The project also includes a serialized model stored as models/diabetes_model.skops. This binary file cannot be read directly here, but it contains the logistic regression pipeline trained earlier. It embeds preprocessing steps like scaling and imputation along with the classifier. I uploaded it to GitHub so that the app can load it instantly at runtime without retraining. By separating code from model, I ensured faster startup and consistent predictions. If the model is missing, the app displays an error and stops execution. This prevents misleading behavior.

Conclusion

This project brought together several skills: data preprocessing, model training, safe serialization, user interface design, and deployment. Each file played a critical role. requirements.txt managed the environment, app.py powered the interface and logic, and the model artifact ensured reproducibility. I focused on clarity, accessibility, and responsible presentation. Building this classifier was not just a coding exercise but a way to imagine how small tools can give timely insights. The process reaffirmed my belief that even compact projects can make a difference if designed with care.

Reflections on Design

I spent significant time deciding how to balance transparency with simplicity.

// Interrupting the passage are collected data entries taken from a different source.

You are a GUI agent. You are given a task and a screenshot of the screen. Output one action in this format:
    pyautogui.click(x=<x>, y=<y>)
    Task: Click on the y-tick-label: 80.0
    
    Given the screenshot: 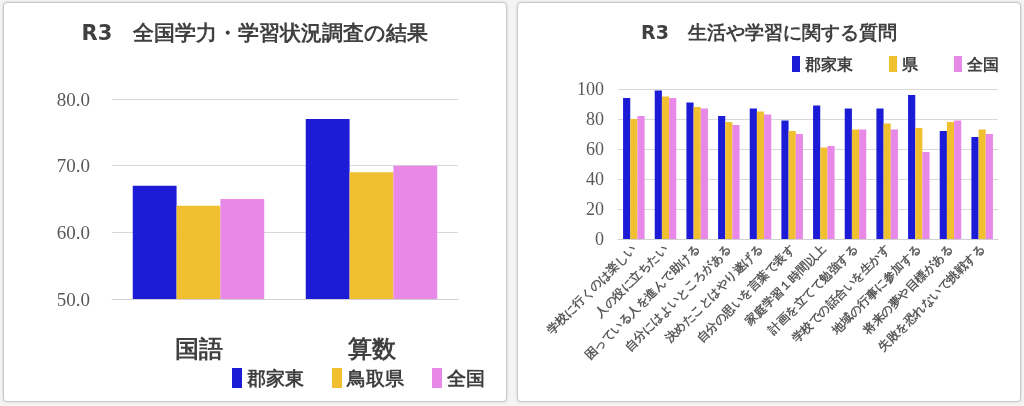 What is the action you would take?
    pyautogui.click(x=73, y=99)
    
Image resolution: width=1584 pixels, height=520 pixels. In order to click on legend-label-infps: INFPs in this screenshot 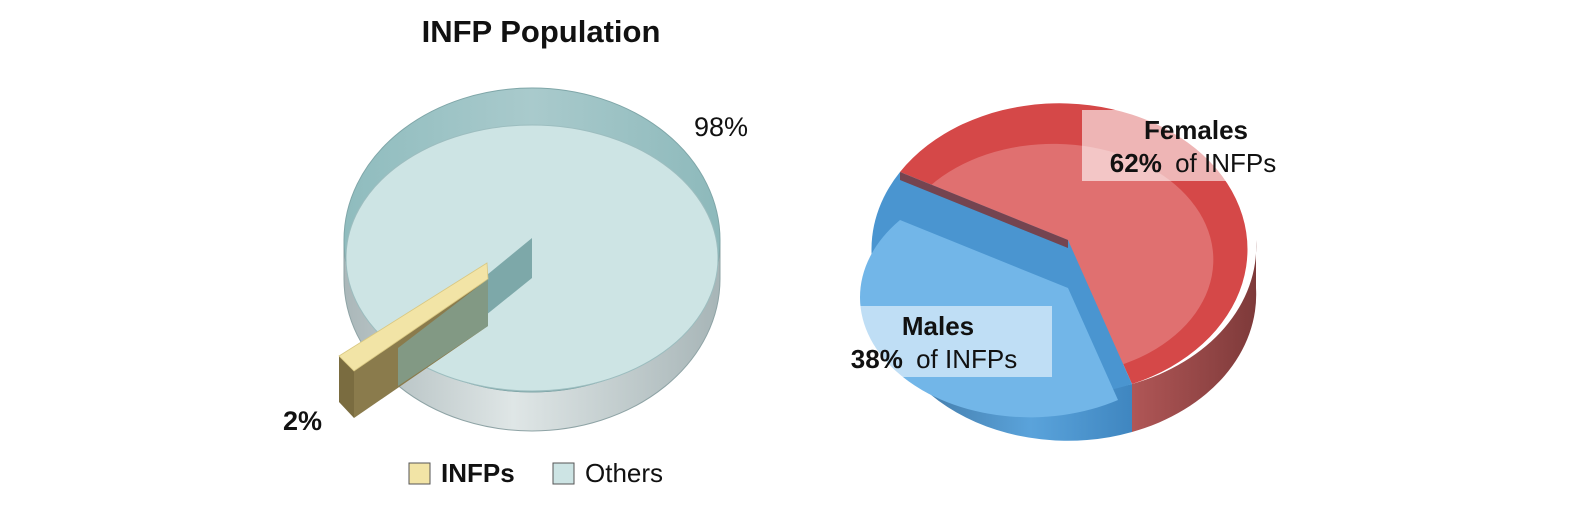, I will do `click(478, 473)`.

A classifier can easily overwhelm a user with technical terminologies. My decision was to hide complexity while exposing meaningful numbers like probability and binary classification. This project also reflects my attention to deployment details. By packaging the model in skops, I reduced security concerns while keeping compatibility. Streamlit made the interface development fast but required careful structuring of forms and results. Every part of the application is aligned with one principle: clarity for the end-user.